The concept of the Riverside Arts Walk started one day when Cosme Cordova was walking around the art district in downtown Pomona.Four years ago he saw the potential in promoting the arts in the Inland city where he resides: “I was tired of going outside Riverside to appreciate art and exhibit art,” Cordova said.

Cordova had a solo exhibition at the Riverside Community Arts Association Gallery in July 2002 and from that moment on he started conversing with Mark Stockley about having openings of art exhibitions simultaneously. But it wasn’t until September 2003 when the idea of creating a path for the arts became a fact.

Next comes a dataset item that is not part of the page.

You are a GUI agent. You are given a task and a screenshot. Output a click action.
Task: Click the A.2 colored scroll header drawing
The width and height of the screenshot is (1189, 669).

Cordova started the concept of the Riverside Arts Walk with Division 9 Gallery in December 2001 while cleaning a basement in the Life Arts building, located at 3485 University Ave., which now opens Wednesday and Thursday.

Cordova dropped his academic career at RCC in 1995, a few months before his father passed away. The financial burden at home caused by his father’s addiction to alcohol forced him to quit college.

The Mexican-born Cordova shows in his work a mixture of colors that represent his biculturalism and bilingualism. His work is influenced by what he calls the key of personal development, and by having the opportunity to be able to go back and forth to the country of his birth.Cordova recently received an award from the Downtown Partnership for being one of the founders of the Riverside Arts Walk.

The last year exhibition of the Day of Dead will be repeated this year and he is working with city officials to have a week event starting Nov. 1st and 2 the exact days for the celebration of this pagan Mexican tradition.

For Cordova it hasn’t been easy to be an artist with family hoping to see him make as much money as his brother who works in construction, but for him fine arts is not only a source of income but a hobby and a way to express the person he is and who he wants to be.

“Even though I have six more classes to finish in order to get my Associate of Arts degree, I don’t see myself going back to school,” said Cordova. “I am too busy planning cultural events that we will be featuring the first Thursday of every month

For Cordova it is not easy to go back to school. He has to work a full time job and select the paintings to be exhibited every month, that’s why he thinks that there is no time left to go back to college.

Every month he welcomes students from different local universities and colleges. The First Thursday of March he had a group of art students from La Sierra University and hopes to see more students in the months to come.